Regular readers of RicksDailyTips know that I’m a huge fan of free software. If I run across a freeware program that looks interesting and useful, I’ll often download and install it, try it out, then tell you readers about it if it appears to be worthwhile.
One thing that I learned early on is to be wary about downloading and installing junk add-ons that are often bundled with free software downloads. Most free download sites earn money by helping distribute third-party programs that most people don’t want or need.
If you aren’t careful you’ll quickly find your web browser collapsing under the weight of a dozen different toolbars that you never even realized you had downloaded! And these unwanted toolbars are responsible for countless trips to the PC repair shop year after year!
There are a couple of things you need to watch out for when downloading and installing free programs. First, we’ll cover the download part…
In my opinion, one of the most insidious deceptions known to man is the fake download button. The Downloads section of Majorgeeks.com is one of the world’s largest and busiest venues for downloading free software. It is also one of the biggest offenders when it comes to displaying fake download buttons.
Check out this screenshot of the popular Malwarebytes download page on Majorgeeks.com:
You’ll notice that the page has not one, but TWO shiny green “Download” buttons (I have circled them in red). Unfortunately, neither of those buttons actually let you download Malwarebytes. Those “Download” buttons are actually ads for other products. Clicking on them will indeed download software to your PC, but it won’t be Malwarebytes! Always watch out for fake Download buttons!

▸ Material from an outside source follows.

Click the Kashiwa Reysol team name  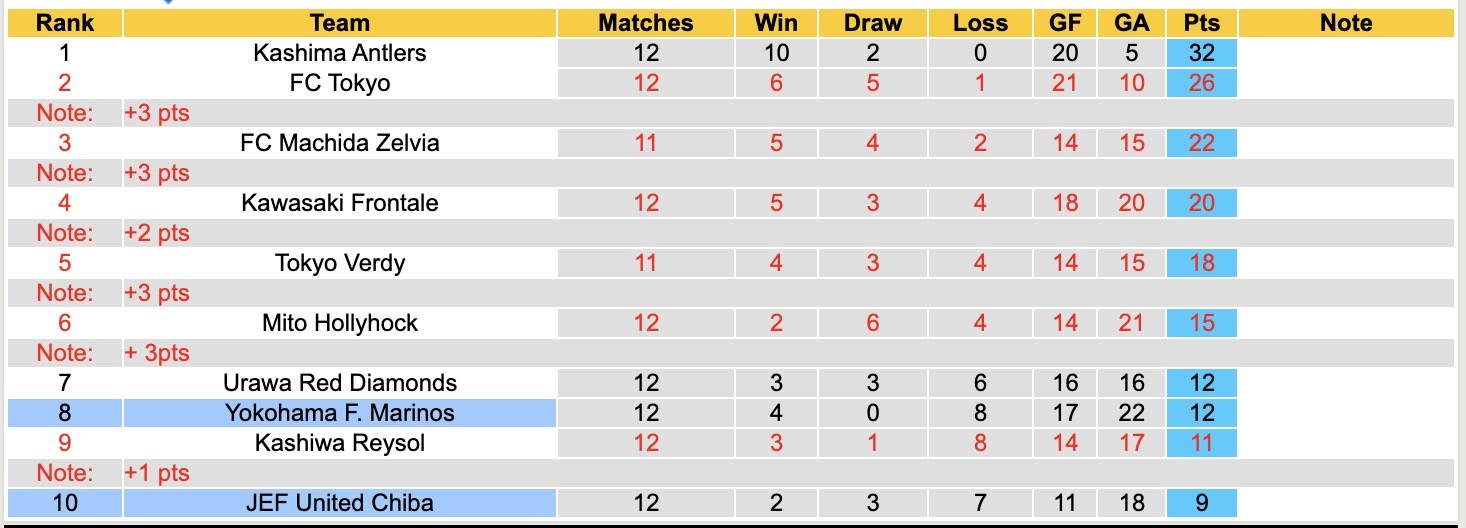coord(339,443)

In order to download and install Malwarebytes from this page, you must click on one of the text links located underneath the much smaller button labeled “DOWNLOAD LOCATIONS” (indicated by the large arrow). Pretty sneaky, huh?
Just to be fair, Majorgeeks isn’t the only offender when it comes to displaying fake Download buttons. Virtually all of the major software download sites do this. I just used Majorgeeks as an example because they are so well-known.

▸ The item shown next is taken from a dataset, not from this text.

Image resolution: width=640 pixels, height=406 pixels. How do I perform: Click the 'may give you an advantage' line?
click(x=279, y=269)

But watching out for fake Download buttons is only half the battle when installing free software. You also have to be alert when running the installation routines because they will often try to trick you into installing 3rd party programs along with the one you originally downloaded.
As you progress from screen to screen during the install process, read every screen carefully, paying special attention to anything that has a checked box in front of it. These boxes are usually already checked by default, and leaving them checked basically gives the installer permission to install junk software onto your computer. Sometimes there will be just one instance of a junkware opt-in, but other times there might be several of them, usually on separate screens.
Another thing to look out for is a button or link labeled “Advanced” placed somewhere on one or more of the installation screens. When you see one, make sure you click it. Opt-in check boxes for third party junkware installations are often located on pages hidden behind these “Advanced” buttons or links.
The guys and gals who develop these sneaky Download pages and installation routines are pretty slick, but if you know what to look for and you remain alert during the download and install phases, you can usually avoid installing junkware onto your computer. But sometimes a piece of junk will still slip through. That’s why I always recommend creating a System Restore Point before downloading and installing any free software program.